Rob R
Member
Belgian liability lawyer here.
To be awarded damages you carry the burden of proof regarding three things:
1) that a certain party acted in a careless or erroneous manner;
2) that you suffered damage;
3) that aformentioned damage is caused by aformentioned error/carelessness.
In the common law system of the U.S. the burden of proof will of course be worded differently, but the gist will be the same.
The Latin phrase "Actori incumbit probatio" is used: "He who claims, must provide proof".
So the family of the Apple engineer must convince the Court of the following:
1) That Tesla acted carelessly by releasing AP in beta / That AP did not function as promised.
2) That they suffered damage, this is a given.
3) That the crash is directly caused by Tesla's carelessness and/or AP's errors.
Both number 1 and 3 are in my opinion not so easy.
First of all: you can easily prove that AP did steer the car towards the barrier and crashed into it. The logs probably show this and the many videos online show that the current AP 2.0 does this at that location.
However, the Court will have to question if said behaviour of AP equals AP not working as promised. Tesla has never claimed the current rollout of AP can be trusted as a hands-off system. It is beta after all.

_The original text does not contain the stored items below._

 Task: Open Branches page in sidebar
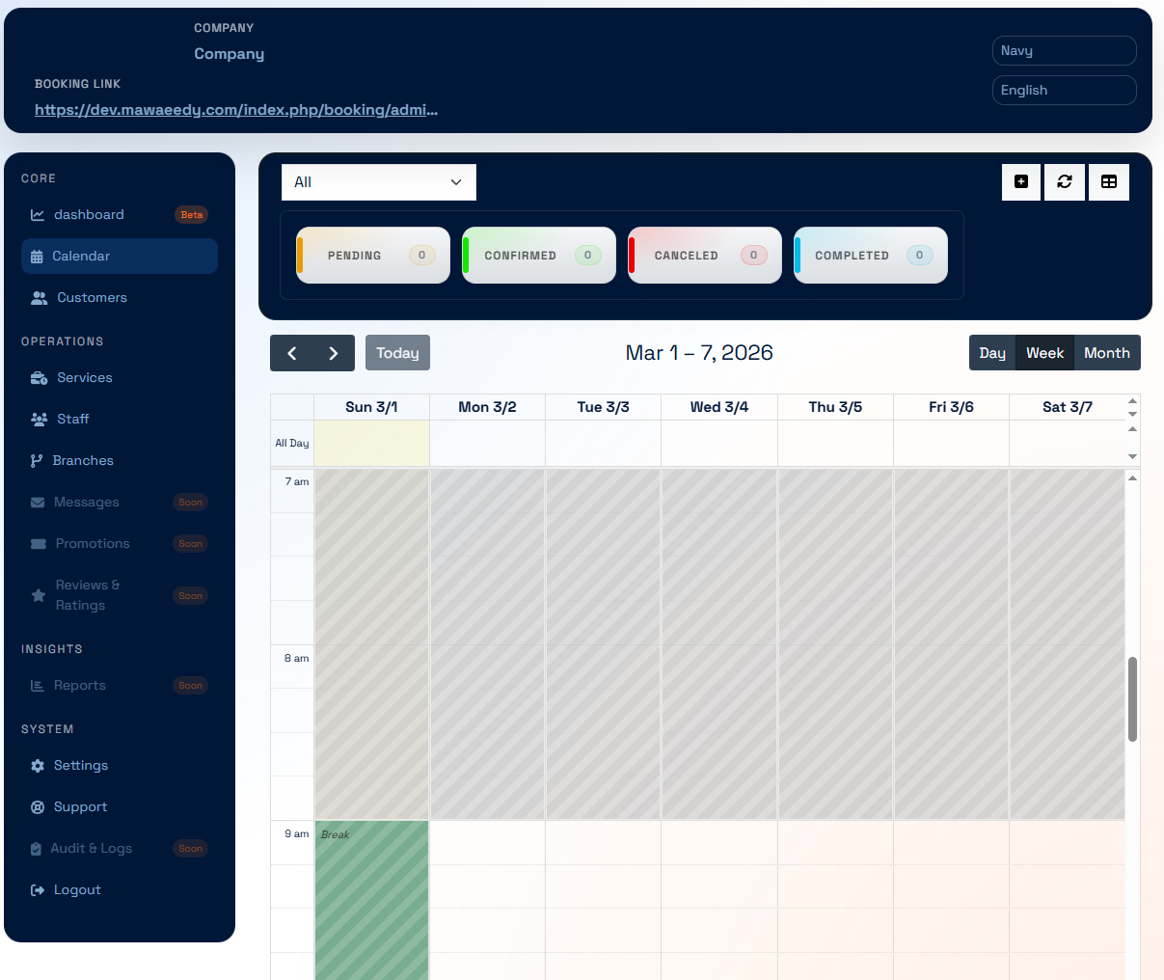coord(82,460)
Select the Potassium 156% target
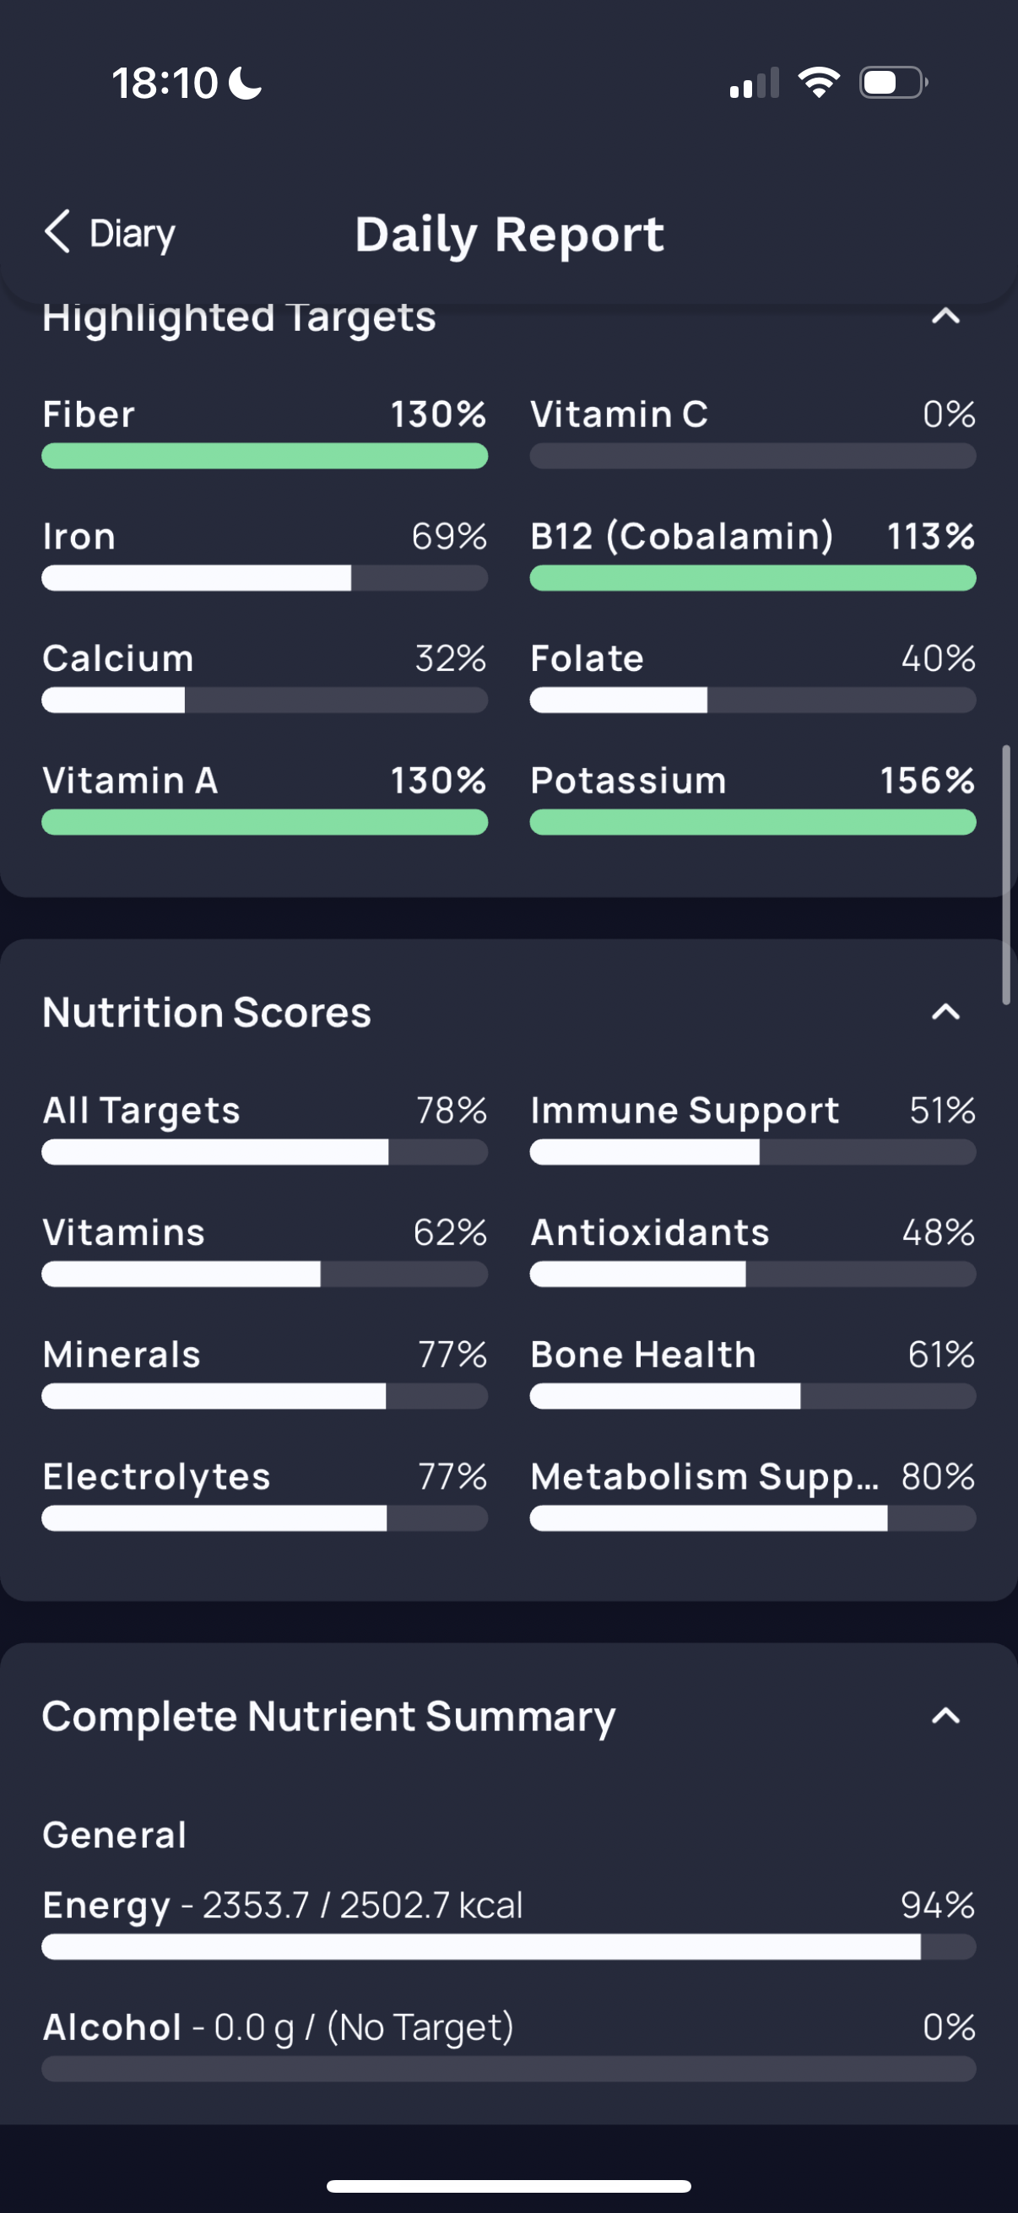Viewport: 1018px width, 2213px height. (753, 798)
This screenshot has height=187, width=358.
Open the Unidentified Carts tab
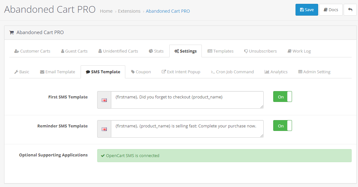(118, 51)
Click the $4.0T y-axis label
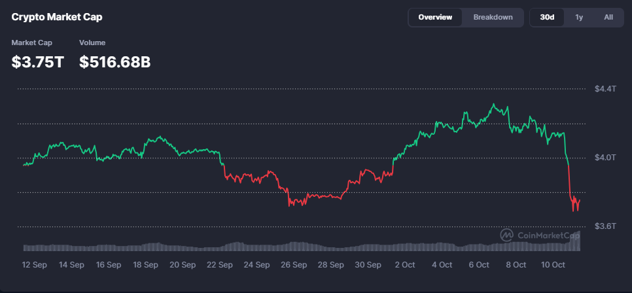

You could possibly convince the Court that - knowing the above - releasing the current version of AP 2.0 is careless, 'cause it might endanger users. You could argue about this (Tesla gives ample warning, but I could sell a dangerous object and warn the consumer, this still might get me in trouble legally), and regarding this point Tesla might lose. We will have to wait and see.
Concerning the causality, this is were it gets really interesting (for legal nerds).
Let's assume the Court rules Tesla's releasing AP as careless. And it rules the current AP to malfunction.
Then this has to be the direct cause of the crash. A legal chain of causality can however be broken by another (stronger) factor.
An example from a real Belgian Court case: a driver makes an error and hits another car, injuring the other driver lightly. The paramedics are called to transport the injured person to the hospital. On the road to the hospital, the paramedics crash, killing the patient. The family of the killed person sued a whole bunch of people, including the driver that hit him in the first place. The reasoning would be that "had the victim not been hit by the first driver, he would never have been in that ambulance, thus not being killed".
Technically this train of thought is valid, but the chain of events is 'broken' by the paramedics van crashing - an event not caused by the first driver.
Applying this to the Model X crash you could easily hold Tesla accountable for releasing faulty software, but in my opinion you can argue that the actions of the Apple engineer (= not touching the steering wheel for at least 5 seconds before impact, whilst being warned multiple times by the car) are careless in itself, breaking the chain of causality from Tesla's faults to the damages suffered by the family.
TL;DR: There are arguments to be made on both sides, but I think Tesla should be safe in Court.
Great post, as a Scottish (non-liability) lawyer I agree with you, as far as countries where judges apply the law according to strict legal tests is concerned, like Belgium and Scotland.
What I am not so sure of is that the US court (possibly State court?) that hears the case will have the matter decided by a judge. In the US, there is likely to be a jury (as I understand) and juries have a degree of latitude to "do justice as they see it". My concern is that, even with a direction to the jury about the applicable legal tests, the jury might rule in favour of the pursuer of the action at least partly out of sympathy with the family or a desire to punish Tesla for releasing beta safety tech.
Is there a US lawyer out there (California ideally) who can speak about the role of the jury in these cases in determining liability. I would be most interested.